Вслед за тем в середину уложили Дзанетти и еще раз повторили всю процедуру, где я исполняла второстепенную роль и с огромным наслаждением наблюдала фантастические курбеты венецианской блудницы; она превзошла и Сафо и Мессалину: это было настоящее безумие, это был неистовый праздник сластолюбия, сопровождаемый беспрерывным потоком грязных ругательств, страстных вздохов, громогласных стонов, которые сменились в момент кризиса пронзительным воплем. Повторяю: никогда не было у Венеры столь верной служительницы, никогда ни одна блудница на свете не извергалась с таким остервенением.

Но представьте, друзья, она этим не удовлетворилась: после плотских наслаждений мы сели за стол и с такой же невоздержанностью начали пить; измученных мужчин отпустили, и когда мы, все трое, накачали себя невероятным количеством вина, мы снова бросились ласкать друг друга как самые последние шлюхи; это продолжалось до тех пор, пока утреннее солнце не увидело наши сатурналии и не напомнило нам о том, что человеческому организму необходим отдых.

Несколько дней спустя эта необыкновенная женщина нанесла мне ответный визит. Как она призналась, я произвела на нее незабываемое впечатление, и она никак не может избавиться от этого дьявольского наваждения.

— Теперь, когда мы познакомились ближе, милая моя, я должна поведать вам о своих наклонностях, — заявила она. — Я вся пропитана пороком, а вы, насколько я слышала, отличаетесь поистине философским образом мыслей, поэтому надеюсь, что вы меня поймете.

— Продолжайте, любовь моя, скажите, какие грехи вам больше всего по душе. Какие доставляют вам наибольшее удовольствие?

— Воровство. Ничто так не возбуждает меня, как воровство.

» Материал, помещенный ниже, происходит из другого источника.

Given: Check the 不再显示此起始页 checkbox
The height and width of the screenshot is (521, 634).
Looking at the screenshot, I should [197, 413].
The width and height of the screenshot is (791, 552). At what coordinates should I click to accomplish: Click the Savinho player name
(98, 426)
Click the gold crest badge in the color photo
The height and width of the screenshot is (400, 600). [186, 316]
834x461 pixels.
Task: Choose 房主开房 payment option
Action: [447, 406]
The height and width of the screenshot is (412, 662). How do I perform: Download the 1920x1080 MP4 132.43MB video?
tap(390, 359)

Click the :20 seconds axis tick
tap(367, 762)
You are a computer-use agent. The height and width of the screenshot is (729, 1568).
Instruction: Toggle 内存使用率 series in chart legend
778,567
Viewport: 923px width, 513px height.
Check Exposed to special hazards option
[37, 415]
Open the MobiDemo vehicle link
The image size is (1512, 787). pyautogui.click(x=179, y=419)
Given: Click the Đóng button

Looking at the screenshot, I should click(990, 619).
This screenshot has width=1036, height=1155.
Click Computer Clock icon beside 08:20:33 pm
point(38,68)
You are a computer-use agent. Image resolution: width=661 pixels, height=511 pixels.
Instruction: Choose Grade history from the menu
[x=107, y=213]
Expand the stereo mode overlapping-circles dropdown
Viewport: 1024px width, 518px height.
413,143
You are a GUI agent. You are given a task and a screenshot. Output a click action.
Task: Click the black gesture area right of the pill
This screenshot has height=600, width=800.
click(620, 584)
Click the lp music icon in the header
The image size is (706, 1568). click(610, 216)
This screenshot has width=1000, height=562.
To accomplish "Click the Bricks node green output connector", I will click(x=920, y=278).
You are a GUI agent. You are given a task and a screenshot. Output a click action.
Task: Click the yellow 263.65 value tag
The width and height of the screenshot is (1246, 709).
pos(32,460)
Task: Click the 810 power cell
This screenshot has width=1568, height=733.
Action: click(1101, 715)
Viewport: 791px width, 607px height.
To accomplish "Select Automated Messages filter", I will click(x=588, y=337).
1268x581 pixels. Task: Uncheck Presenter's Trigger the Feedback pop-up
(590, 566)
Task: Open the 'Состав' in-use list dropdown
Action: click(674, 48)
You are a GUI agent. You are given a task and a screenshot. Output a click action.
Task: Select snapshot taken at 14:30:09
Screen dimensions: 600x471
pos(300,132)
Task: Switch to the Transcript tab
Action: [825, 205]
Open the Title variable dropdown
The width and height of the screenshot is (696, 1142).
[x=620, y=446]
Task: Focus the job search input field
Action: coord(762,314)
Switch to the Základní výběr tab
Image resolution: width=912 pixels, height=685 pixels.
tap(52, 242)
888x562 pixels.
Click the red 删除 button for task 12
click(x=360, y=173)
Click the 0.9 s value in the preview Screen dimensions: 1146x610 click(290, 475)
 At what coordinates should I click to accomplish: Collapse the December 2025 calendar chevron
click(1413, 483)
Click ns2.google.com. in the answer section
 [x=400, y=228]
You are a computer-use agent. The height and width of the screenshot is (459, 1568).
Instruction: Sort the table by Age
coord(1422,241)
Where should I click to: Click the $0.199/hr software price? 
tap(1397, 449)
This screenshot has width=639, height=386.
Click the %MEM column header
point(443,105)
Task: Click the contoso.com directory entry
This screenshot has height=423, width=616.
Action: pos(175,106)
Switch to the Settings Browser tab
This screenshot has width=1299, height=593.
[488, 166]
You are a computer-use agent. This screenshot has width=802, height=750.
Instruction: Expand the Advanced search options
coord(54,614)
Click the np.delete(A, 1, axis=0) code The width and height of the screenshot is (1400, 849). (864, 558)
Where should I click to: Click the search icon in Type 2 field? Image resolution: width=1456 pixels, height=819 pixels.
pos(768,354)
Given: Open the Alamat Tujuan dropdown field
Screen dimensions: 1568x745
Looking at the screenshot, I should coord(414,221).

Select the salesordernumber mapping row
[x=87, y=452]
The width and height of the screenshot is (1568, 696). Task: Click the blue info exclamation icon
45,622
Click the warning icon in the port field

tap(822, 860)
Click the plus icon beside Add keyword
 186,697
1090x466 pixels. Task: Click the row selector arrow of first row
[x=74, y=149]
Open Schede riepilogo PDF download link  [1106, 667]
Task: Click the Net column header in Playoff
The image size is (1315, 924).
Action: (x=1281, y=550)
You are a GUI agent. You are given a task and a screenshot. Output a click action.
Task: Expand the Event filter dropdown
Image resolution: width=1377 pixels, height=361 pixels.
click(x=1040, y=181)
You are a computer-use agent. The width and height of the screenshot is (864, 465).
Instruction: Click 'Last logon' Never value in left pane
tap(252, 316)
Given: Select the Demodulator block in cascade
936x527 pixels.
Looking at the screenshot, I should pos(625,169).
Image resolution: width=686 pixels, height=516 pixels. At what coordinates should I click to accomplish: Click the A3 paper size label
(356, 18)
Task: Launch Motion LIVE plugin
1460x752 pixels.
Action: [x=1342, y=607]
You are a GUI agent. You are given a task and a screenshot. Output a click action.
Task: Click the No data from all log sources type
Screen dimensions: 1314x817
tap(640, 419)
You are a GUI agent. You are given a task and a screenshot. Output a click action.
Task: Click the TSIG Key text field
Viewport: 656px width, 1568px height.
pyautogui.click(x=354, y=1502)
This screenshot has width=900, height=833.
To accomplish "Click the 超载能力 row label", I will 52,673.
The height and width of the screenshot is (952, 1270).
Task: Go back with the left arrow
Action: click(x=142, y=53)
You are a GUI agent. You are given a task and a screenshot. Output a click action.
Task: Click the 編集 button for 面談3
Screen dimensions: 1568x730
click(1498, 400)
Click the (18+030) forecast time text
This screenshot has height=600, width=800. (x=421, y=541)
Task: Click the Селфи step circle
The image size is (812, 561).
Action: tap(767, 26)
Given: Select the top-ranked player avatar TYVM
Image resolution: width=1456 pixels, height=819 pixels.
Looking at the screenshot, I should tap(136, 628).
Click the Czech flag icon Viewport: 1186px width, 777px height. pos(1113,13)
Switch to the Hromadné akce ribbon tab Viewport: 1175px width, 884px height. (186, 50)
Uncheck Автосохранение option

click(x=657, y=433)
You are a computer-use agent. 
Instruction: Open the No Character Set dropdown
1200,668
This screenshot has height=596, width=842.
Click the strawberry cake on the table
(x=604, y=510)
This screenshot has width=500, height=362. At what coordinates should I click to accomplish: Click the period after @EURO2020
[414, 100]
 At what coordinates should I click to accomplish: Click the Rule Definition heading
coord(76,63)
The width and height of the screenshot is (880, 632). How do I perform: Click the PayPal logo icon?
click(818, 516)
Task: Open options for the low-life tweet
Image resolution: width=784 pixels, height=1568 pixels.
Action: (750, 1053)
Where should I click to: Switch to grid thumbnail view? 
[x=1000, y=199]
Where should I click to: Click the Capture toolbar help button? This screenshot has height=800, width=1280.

Хотя я имею доход больше ста тысяч ливров в год, не проходит и дня без того, чтобы я чего-нибудь не украла ради удовольствия.

— Утешьтесь, дорогая, — и я крепко сжала руку своей наперсницы, — вы видите перед собой самую яркую последовательницу такой же страсти . Как и вы, я не могу обходиться без воровства, как и вы, я получаю от него удовольствие и вижу в нем смысл всей моей жизни. Воровать — это естественно, это не только не порок — это свойство следует считать добродетелью. Осмелюсь добавить, любовь моя, — продолжала я, пылко целуя Дзанетти, — что я безумно рада видеть в вас женщину, свободную от угрызений совести.